When you go into malls in Nairobi, Hyderabad, Bangkok, Singapore, there are security guards and metal detectors. But there's also sort of a vacant stare in the eyes of the security guards. The metal detectors offer a false sense of security. And they can't stop a hand grenade that gets thrown before the bad guys even enter the mall.

Sunny at Fabling said some of the things I've been trying to articulate today. Malls are the safe havens for expats overseas. It's where you may find the most Starbucks-like cup of coffee and Western fashions. It's where you'll see an English-language movie. It's where you'll bump into just about everyone you know on a Sunday afternoon. In the summer it's where you go to escape the heat. In Hyderabad, since the parks were closed during the day, the mall was where I took a Muffin who was just learning to walk so she could wander around; I took her as soon as it opened in the morning before there were too many people and she ran up and down the halls freely. As much as I avoid malls when I'm in the United States, overseas they are the place to be when you feel a little homesick.

I mentioned to Mike yesterday that I'm ready to head back overseas. Life is almost too easy in the United States, not counting the tragedies that have happened here recently and in other parts of the world. I'm trying to relax and enjoy the conveniences of American life. But there's a void. A void that exploding malls isn't going to cure me of. I've been working on this post on and off for several hours, watching the news from Nairobi worsen by the hour. Nairobi was never a place I wanted to live but I enjoyed visiting there; even the terrible airport started to feel homey after so many layovers there. After several months of nonstop living in Burundi, landing in a country where English is spoken is always refreshing. I still want to get back overseas somewhere.

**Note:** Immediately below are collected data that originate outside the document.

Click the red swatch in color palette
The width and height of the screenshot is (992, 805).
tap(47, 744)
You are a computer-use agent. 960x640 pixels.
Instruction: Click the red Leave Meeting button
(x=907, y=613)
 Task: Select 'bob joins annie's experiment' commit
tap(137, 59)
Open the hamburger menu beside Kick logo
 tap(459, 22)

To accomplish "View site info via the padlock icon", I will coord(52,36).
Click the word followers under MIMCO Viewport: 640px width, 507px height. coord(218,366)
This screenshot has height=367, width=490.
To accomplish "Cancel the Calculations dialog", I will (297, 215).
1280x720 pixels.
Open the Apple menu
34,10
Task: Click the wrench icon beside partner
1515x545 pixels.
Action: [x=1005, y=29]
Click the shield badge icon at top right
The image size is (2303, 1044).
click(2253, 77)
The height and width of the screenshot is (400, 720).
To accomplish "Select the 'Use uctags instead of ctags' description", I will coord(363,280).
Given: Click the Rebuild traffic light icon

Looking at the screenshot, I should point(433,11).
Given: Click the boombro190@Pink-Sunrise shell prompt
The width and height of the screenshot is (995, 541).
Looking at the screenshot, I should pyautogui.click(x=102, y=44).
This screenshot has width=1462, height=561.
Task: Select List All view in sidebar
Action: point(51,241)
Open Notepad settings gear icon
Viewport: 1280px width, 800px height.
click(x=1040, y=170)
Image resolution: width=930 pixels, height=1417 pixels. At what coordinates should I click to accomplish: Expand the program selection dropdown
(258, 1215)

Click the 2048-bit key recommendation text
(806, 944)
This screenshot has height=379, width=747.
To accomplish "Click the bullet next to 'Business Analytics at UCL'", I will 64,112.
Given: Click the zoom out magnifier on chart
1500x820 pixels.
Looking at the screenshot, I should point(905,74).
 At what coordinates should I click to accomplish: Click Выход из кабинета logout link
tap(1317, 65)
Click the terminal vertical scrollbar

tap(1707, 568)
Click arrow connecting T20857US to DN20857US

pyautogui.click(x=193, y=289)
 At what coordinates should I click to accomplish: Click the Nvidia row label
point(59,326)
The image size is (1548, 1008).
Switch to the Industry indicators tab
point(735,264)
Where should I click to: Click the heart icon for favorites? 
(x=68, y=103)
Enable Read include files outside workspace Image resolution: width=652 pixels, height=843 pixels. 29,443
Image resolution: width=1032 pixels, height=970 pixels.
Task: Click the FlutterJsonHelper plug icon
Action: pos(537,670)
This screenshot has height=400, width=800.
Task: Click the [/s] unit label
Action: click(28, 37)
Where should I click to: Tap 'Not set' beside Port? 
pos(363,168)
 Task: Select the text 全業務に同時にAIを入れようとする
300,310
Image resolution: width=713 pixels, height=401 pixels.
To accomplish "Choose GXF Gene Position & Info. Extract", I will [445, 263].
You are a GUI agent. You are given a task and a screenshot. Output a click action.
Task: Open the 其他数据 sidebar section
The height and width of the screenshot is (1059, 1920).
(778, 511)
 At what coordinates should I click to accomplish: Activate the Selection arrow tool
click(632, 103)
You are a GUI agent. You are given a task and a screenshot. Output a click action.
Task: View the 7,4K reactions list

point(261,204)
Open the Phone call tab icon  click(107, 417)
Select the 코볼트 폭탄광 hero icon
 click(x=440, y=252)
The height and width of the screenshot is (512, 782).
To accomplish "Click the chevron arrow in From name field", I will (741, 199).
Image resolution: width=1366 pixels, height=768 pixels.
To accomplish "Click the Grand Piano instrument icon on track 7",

I'm saddened by the news out of Nairobi. I'm more sad by the lack of attention given it on FB. Why aren't more people outraged like me? I've never been to Nairobi or Kenya for that matter, but I hope to visit someday. Anyhow, great blog post. I found you via the "I Don't Like Mondays" Link up.
Linda Roy said…
So horrible to see so much tragedy unfolding seemingly everywhere. Where to go to escape it? Sadly, nowhere. I'm hoping that none of the people you know were affected by the tragedy in Nairobi. Something needs to be done...but what? The escalation of terrorism which impacts so many innocent lives is devastating. Thank you for sharing your perspective as someone who has lived overseas and experienced life outside the US.
Stephanie said…
Thanks for your comments, Jayhawk Mommy and Linda.
Malebo said…
Hallo Stephanie,

As a Kenyan reading your blog, I wish you were more tactful in expressing your thoughts about our 'terrible' airport and our government, which supposedly could control social-media reaction about the Westgate attack.